* Records for processing *
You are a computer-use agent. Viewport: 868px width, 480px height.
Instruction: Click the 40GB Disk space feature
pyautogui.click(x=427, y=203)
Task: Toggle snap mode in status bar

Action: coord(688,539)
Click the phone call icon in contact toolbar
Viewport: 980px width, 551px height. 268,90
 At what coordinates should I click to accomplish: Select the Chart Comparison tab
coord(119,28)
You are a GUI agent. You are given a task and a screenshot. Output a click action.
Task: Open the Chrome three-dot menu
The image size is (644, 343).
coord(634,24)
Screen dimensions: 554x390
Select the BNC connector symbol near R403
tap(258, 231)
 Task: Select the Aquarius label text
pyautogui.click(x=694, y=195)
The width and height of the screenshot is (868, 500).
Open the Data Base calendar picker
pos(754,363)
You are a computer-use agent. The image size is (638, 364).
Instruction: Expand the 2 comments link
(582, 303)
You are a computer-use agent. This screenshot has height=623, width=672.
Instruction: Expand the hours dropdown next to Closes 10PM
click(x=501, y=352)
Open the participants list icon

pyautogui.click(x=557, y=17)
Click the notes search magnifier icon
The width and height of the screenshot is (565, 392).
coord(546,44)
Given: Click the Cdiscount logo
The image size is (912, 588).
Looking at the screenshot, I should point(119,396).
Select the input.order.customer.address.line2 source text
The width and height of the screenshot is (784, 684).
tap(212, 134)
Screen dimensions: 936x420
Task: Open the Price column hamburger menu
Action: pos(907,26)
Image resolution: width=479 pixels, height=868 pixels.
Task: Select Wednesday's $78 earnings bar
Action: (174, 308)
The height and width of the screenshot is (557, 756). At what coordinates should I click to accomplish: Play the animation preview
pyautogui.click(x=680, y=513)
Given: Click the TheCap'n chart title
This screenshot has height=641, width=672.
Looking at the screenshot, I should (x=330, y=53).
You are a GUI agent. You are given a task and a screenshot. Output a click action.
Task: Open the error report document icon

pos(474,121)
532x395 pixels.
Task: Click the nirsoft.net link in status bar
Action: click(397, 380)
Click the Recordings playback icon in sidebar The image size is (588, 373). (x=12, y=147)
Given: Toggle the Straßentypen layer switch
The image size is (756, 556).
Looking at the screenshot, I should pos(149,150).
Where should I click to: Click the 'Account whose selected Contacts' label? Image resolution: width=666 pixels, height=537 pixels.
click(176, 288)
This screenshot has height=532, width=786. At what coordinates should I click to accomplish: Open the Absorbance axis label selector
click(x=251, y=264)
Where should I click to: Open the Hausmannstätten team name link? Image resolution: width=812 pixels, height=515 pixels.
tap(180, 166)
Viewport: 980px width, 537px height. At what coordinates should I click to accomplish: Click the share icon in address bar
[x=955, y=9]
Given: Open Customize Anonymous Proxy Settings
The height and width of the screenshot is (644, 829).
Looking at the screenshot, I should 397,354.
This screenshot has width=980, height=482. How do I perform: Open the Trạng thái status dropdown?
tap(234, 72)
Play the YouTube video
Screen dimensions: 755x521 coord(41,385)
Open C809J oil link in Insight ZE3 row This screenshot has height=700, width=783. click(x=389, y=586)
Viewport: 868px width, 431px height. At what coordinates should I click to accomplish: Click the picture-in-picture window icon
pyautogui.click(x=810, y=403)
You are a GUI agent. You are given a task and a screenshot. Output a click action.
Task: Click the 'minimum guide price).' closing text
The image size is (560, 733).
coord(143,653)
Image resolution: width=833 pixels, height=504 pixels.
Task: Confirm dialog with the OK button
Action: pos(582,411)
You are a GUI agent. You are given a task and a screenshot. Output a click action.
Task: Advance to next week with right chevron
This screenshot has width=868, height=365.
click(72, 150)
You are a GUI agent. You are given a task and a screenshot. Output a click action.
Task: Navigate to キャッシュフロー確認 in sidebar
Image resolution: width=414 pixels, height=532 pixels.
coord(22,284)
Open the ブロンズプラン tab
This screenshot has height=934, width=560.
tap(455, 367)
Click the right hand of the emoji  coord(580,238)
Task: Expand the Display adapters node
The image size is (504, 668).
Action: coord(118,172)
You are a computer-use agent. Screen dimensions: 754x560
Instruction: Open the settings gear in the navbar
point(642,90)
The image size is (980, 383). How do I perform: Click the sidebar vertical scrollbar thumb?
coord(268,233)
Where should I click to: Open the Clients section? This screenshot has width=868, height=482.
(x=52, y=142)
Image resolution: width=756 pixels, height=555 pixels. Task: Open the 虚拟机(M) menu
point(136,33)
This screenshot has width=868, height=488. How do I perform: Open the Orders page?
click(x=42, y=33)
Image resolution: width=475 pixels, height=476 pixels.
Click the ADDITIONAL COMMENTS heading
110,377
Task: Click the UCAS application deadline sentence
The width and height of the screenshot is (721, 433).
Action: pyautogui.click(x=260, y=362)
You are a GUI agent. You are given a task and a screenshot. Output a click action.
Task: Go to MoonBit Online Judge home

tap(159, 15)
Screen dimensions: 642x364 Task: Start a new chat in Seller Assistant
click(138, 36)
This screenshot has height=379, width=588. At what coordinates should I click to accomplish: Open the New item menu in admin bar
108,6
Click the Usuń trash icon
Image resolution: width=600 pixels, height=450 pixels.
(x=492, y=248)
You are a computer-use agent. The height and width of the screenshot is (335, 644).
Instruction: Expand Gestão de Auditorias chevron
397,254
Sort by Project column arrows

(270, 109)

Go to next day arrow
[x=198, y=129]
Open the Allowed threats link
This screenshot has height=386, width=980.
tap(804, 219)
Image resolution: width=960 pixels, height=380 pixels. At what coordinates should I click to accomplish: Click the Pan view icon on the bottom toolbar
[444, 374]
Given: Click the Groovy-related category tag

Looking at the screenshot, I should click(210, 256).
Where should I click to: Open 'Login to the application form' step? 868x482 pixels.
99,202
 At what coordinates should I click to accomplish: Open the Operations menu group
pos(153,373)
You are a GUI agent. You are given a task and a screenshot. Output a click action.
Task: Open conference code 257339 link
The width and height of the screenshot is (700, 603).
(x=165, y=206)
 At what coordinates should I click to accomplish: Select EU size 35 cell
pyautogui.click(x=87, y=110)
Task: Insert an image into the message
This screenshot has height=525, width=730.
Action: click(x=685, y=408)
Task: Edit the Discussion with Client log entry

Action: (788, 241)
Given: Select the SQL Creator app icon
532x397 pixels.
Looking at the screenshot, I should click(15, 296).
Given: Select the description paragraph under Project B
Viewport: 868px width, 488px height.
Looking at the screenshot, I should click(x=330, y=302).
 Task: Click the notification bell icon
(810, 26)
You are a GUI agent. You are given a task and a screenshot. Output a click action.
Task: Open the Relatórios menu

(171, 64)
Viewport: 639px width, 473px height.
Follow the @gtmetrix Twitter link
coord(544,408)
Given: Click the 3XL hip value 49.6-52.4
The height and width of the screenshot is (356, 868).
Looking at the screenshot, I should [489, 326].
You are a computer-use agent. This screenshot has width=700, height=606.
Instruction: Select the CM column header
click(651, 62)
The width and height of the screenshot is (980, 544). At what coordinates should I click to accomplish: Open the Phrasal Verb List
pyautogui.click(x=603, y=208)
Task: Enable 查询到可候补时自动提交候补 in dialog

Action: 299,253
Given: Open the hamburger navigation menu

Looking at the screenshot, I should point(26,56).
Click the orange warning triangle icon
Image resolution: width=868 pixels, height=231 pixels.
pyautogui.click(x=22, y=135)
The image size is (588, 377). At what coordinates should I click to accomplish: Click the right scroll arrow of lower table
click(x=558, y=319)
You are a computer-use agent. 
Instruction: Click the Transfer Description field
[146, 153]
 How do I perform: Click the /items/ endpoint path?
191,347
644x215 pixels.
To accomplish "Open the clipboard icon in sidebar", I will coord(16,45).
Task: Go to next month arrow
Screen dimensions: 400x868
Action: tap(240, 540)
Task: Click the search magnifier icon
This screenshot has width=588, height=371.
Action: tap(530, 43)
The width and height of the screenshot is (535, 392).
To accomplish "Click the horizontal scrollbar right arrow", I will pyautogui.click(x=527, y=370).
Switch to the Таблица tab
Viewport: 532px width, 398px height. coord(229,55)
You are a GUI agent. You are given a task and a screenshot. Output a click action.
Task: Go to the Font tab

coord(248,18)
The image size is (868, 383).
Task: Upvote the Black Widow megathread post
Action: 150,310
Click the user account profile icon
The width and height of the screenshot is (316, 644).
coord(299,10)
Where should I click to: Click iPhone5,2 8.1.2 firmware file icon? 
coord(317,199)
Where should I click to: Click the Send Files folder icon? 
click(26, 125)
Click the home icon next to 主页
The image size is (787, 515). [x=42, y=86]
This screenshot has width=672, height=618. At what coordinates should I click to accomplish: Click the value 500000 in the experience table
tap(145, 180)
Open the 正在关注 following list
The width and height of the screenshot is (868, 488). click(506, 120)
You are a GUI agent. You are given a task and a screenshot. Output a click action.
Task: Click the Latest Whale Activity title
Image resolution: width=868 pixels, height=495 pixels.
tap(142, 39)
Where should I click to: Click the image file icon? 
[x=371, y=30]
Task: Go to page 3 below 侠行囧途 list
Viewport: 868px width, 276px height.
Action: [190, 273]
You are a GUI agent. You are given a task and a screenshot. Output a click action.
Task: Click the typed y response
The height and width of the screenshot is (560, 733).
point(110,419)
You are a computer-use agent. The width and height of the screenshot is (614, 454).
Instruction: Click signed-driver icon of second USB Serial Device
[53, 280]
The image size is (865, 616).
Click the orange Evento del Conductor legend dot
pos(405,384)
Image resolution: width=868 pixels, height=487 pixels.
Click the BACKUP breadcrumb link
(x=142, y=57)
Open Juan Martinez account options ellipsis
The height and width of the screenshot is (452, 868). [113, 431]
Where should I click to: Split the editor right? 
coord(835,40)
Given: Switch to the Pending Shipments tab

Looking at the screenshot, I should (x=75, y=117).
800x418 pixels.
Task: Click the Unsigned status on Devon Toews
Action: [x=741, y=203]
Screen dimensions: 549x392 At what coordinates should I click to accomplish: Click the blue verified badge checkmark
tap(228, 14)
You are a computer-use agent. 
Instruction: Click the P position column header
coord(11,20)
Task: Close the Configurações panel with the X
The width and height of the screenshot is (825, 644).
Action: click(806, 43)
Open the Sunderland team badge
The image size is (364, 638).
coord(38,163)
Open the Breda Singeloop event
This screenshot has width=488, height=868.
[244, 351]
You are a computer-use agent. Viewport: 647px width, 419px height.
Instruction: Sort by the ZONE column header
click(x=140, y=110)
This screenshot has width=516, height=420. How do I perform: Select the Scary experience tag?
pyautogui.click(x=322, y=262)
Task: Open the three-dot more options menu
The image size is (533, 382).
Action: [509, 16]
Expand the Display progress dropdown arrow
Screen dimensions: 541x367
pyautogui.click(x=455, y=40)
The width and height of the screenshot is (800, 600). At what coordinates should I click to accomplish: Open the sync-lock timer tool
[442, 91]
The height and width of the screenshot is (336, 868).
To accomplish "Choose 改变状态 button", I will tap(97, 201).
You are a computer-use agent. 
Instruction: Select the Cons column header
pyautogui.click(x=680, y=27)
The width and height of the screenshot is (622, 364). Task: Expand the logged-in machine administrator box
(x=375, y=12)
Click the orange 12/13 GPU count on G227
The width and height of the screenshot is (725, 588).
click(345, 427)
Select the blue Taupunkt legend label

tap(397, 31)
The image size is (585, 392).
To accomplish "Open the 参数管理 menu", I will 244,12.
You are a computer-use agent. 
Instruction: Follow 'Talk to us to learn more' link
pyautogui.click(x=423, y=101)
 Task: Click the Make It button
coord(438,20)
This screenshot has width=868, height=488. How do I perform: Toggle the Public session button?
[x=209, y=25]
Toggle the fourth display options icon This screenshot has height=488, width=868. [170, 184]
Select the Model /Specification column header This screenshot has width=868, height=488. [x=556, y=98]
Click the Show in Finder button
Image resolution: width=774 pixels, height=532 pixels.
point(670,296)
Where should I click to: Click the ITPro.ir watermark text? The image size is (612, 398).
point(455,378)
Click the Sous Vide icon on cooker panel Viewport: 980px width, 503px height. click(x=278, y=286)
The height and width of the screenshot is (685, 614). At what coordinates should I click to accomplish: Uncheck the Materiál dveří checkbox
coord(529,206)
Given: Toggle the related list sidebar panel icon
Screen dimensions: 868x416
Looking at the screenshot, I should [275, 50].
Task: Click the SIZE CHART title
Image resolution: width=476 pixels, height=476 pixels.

* What is expected *
Repeat the records above line by line, from the first line through the line that contains "Screen dimensions: 554x390".

* Solution for this problem *
You are a computer-use agent. Viewport: 868px width, 480px height.
Instruction: Click the 40GB Disk space feature
pyautogui.click(x=427, y=203)
Task: Toggle snap mode in status bar

Action: coord(688,539)
Click the phone call icon in contact toolbar
Viewport: 980px width, 551px height. 268,90
 At what coordinates should I click to accomplish: Select the Chart Comparison tab
coord(119,28)
You are a GUI agent. You are given a task and a screenshot. Output a click action.
Task: Open the Chrome three-dot menu
The image size is (644, 343).
coord(634,24)
Screen dimensions: 554x390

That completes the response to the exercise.